***** Page

[petsc-dev] MIC available for testing

Fri Dec 14 22:09:06 CST 2012

As a point of comparison. I've been running a PETSc CG algorithm on an 
Nvidia K20. The simulation has 1.4e7 elements.

The PETSc AXPY takes .001 seconds in single precision. That's 26 GFlops.

In another simulation using a double complex BiCG algorithm with 1.e6 
unknowns, the Petsc MatMult on the K20 runs at 55 GFlops!

-Paul
> Hi guys,
>
> today I got a gentle introduction into our testing machine equipped 
> with two Intel MICs. They are still beta, yet I could run some simple 
> kernels in native mode. As an example, without any modification of 
> existing OpenMP code for vector addition in double precision of 3e6 
> elements, I got the following timings:
>
> -- Native mode, i.e. all code executed on MIC --
> Single core time: 0.642 sec
> All-core time:    0.011 sec
>
> For offloaded execution (CPU <-> MIC, just like with GPUs), additional 
> pragmas are required, I haven't tried that yet.

**********
***** Extracted data

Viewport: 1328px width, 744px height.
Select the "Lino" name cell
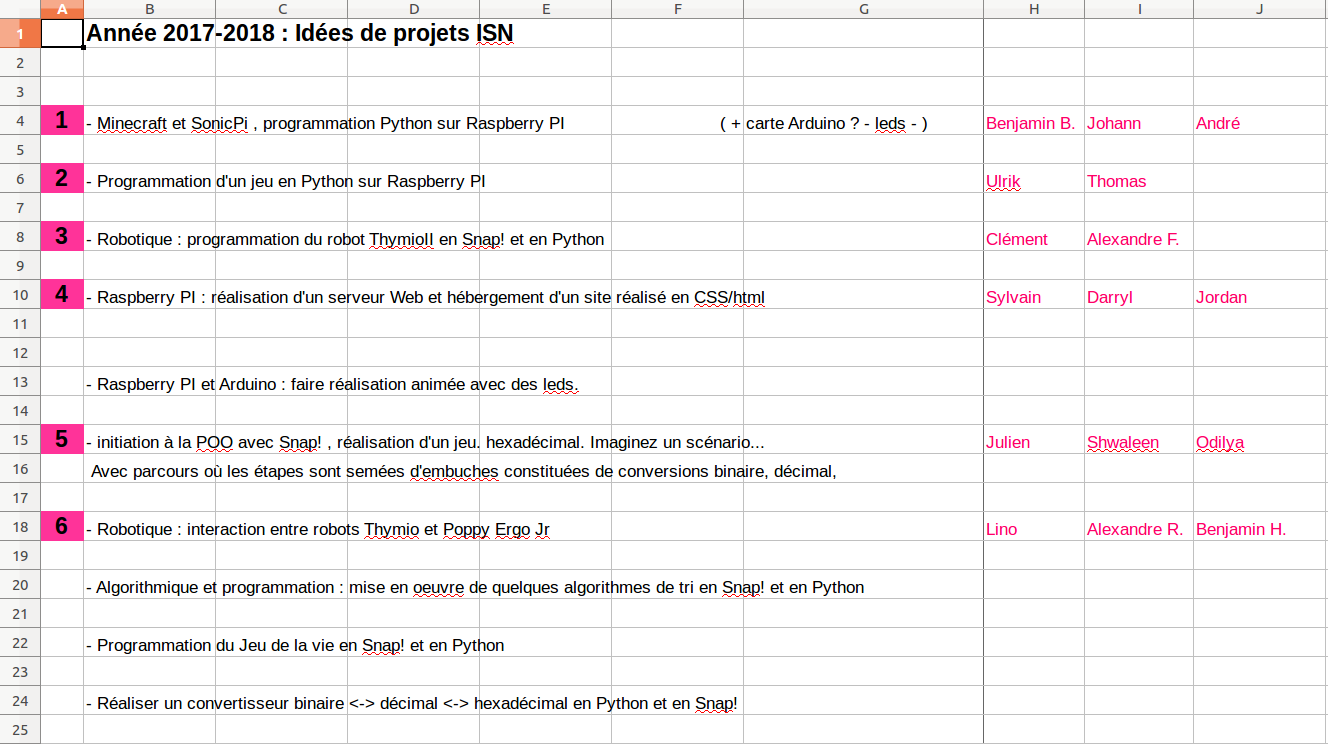1002,530
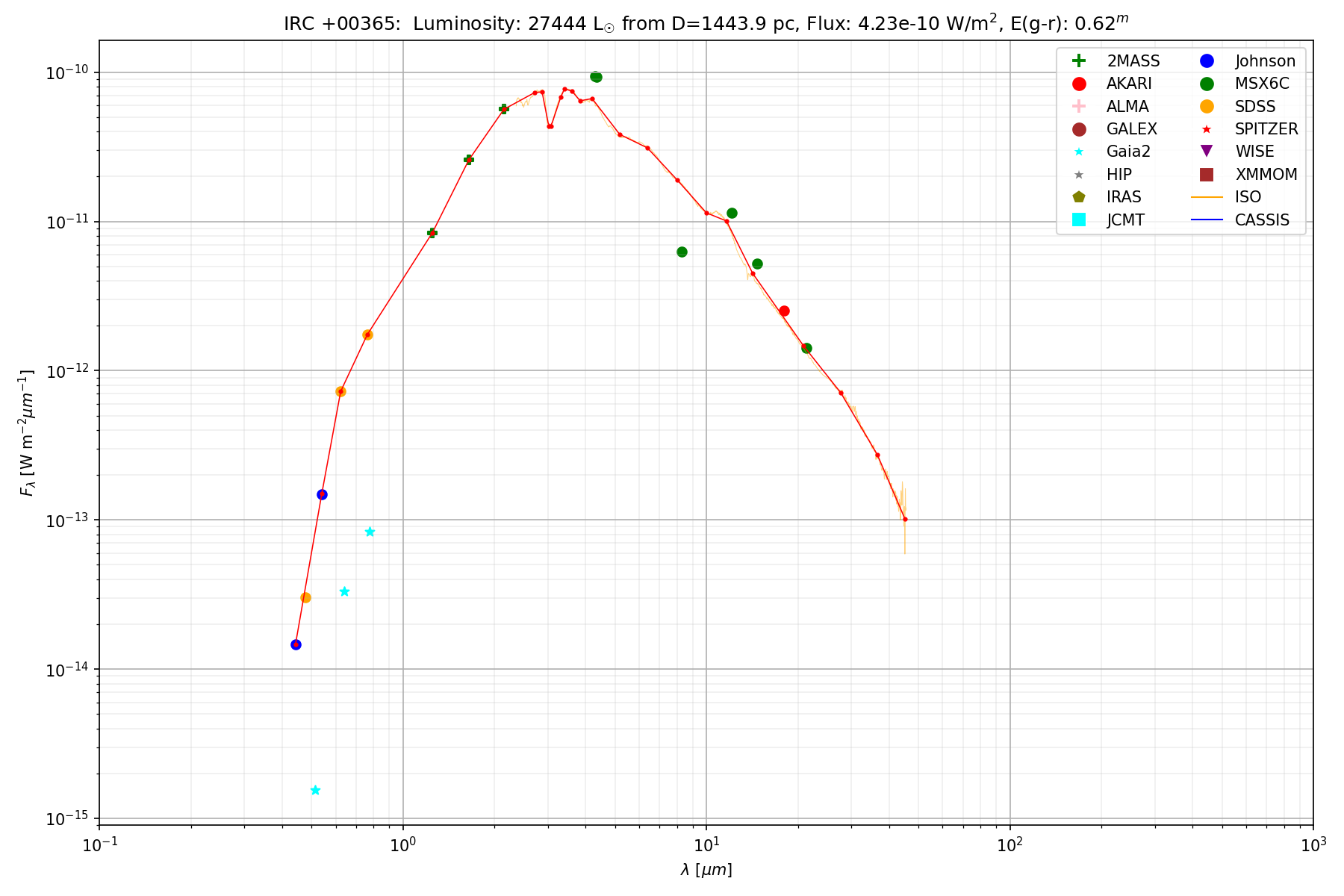
Task: Click the ISO orange line legend sample
Action: [x=1206, y=197]
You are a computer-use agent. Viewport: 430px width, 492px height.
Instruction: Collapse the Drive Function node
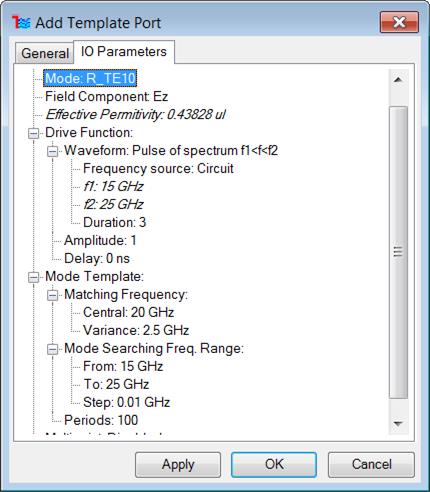coord(33,133)
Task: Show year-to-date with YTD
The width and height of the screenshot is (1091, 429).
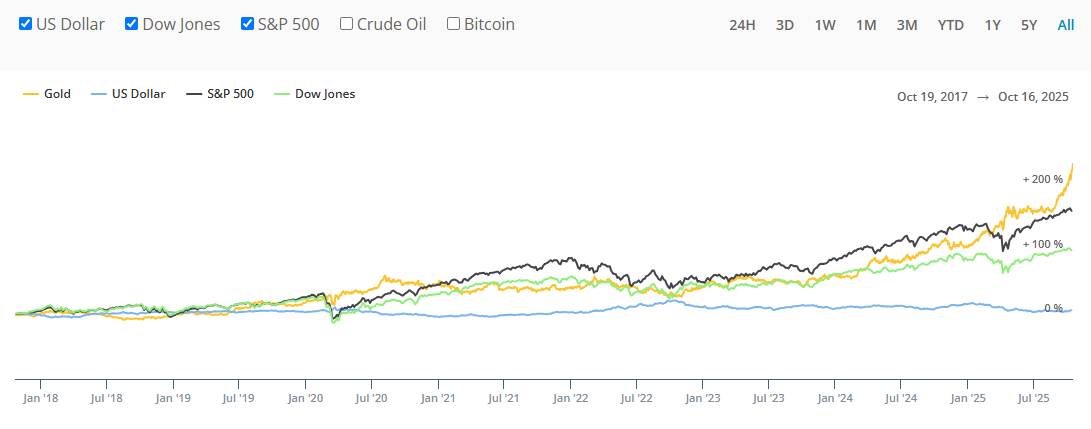Action: 951,25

**********

Continue the petsc-dev mailing-list post about MIC testing, starting right after its final sentence.

>
> For comparison, the same code on the CPU (Sandy Bridge, 8x2 cores, 2.6 
> GHz) takes 0.060 sec without OpenMP and 0.030 sec with OpenMP. Thus, 
> the conclusion is that one *really* needs to get all cores on the MIC 
> busy in order to get the full memory bandwidth. Thus, a plain 'just 
> recompile for MIC and you get good performance' won't work for most 
> applications in practice, simply because the serial performance is so 
> limited.
>
> @Shri: It would be interesting to give pthreads a try, particularly 
> how it compares with OpenMP. I'll be out of the lab until the 
> beginning of January, but I can help you with getting an account and 
> getting started.
>
> Btw: I just got a call regarding Altera hardware, we might have 
> chances to get our fingers on their OpenCL-enabled hardware.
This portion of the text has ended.